Continuing Fox's non-stop attacks on the Wisconsin protestors -- which included Fox & Friends' reversing Gallup poll results to falsely claim most Americans side with Republican Governor Scott Walker -- Fox & Friends tried a new tactic during today's broadcast, claiming that the "union protestors" are "attacking the free market."
Here's how the co-hosts got that idea. Some protestors in Wisconsin are circulating flyers that call for a boycott of businesses that made, or whose owners made, donations to Walker's 2010 campaign. The Fox & Friends co-hosts didn't try to claim that these businesses did not donate to Walker, or that this boycott is somehow illegal or unethical. Instead, co-host Steve Doocy teased the story this way:
DOOCY: Union protesters in Wisconsin now encouraging people to boycott small business owners. Why are they dragging the free market into that debate?

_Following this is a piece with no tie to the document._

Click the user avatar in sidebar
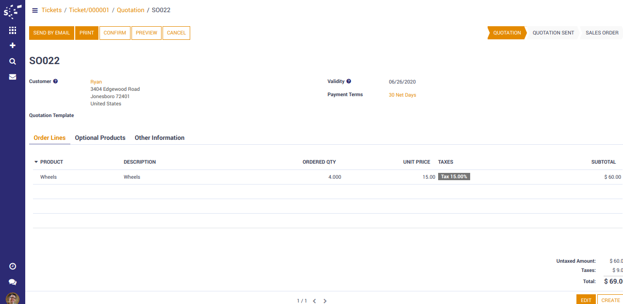623x304 pixels. (x=13, y=298)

On-screen text was aired that read, "Targeting the free market." Doocy repeated the tease later in the show with a slight change, asking fellow co-host Brian Kilmeade, "Why are they attacking the free market?"
As evidence that the protesters are "attacking the free market" and "encouraging people to boycott small business owners," Kilmeade later interviewed Gary Reynolds, CEO of GMR Marketing. Reynolds took offense to his inclusion on the boycott list, saying:
REYNOLDS: Well, actually, I got an e-mail over the weekend saying that this flier was being passed around and we, you know, basically was going to kind of slough it off but, you know, the more I thought about it, the more kind of upset I got about it. It was simply one of the -- one of the reasons that I've never really contributed to Scott Walker through the company. I've done that individually. And so somehow, somebody is now going back into the contributors' list and syncing that up with where they are employed or what businesses they run and boycotting them from there.

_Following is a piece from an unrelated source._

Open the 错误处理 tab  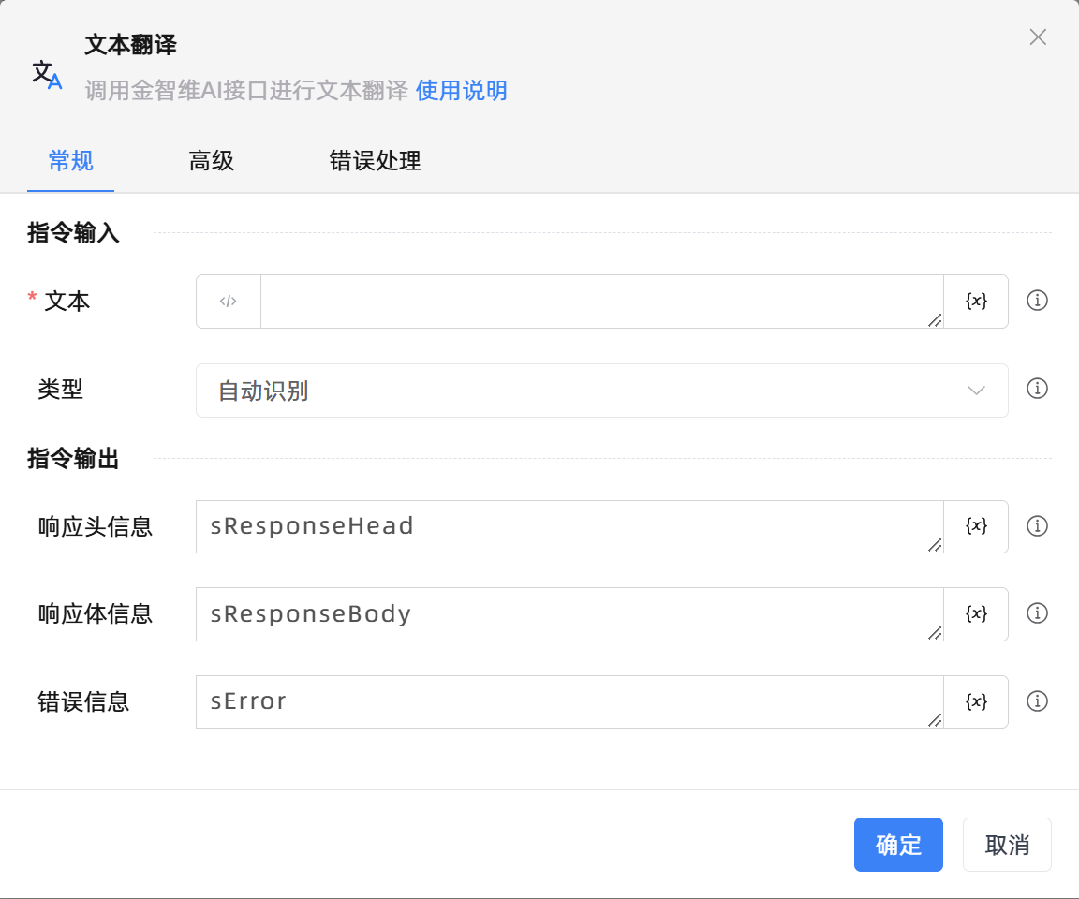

The boycotters "somehow" went through the "contributors' list?" This isn't a mystery -- bi-annual campaign finance disclosures are required by Wisconsin law. A simple Google search turns up the donors to Walker's campaign. Voila: Gary Reynolds' $10,000 in donations to Scott Walker, complete with disclosure of his occupation and employer! So what we have here is group of individuals legally using public information to call for a boycott. I'm not sure this qualifies as "attacking the free market."
But let's go back to Fox's other claim -- that this boycott is targeting small businesses and hurting small business owners. If that's the case, then Fox should have picked a better example than Gary Reynolds and GMR Marketing. The company has 24 offices in 12 countries. Its website boasts that their clients have included Sony, Microsoft, Levi's, Bank of America, Hershey's, and Visa. GMR themselves claim they are the "world's largest engagement marketing agency."
I'd say that doesn't sound like a "small business."
This isn't the first time during the Wisconsin protests that Fox has brought on guests posing as concerned citizens who are actually GOP officials or activists. Earlier this month, Your World guest host Chris Cotter interviewed "Wisconsin parent" Dave Westlake, but didn't mention that Westlake ran for Senate in the 2010 GOP primary. And yesterday, Fox & Friends interviewed "upset Wisconsin parent" Amber Hahn without mentioning that she is a local GOP official.
Why is Fox hiding their guests' backgrounds to make them seem like average Americans? Maybe it's to hide the fact that most average Americans, unlike Fox, back the Wisconsin protestors on collective bargaining.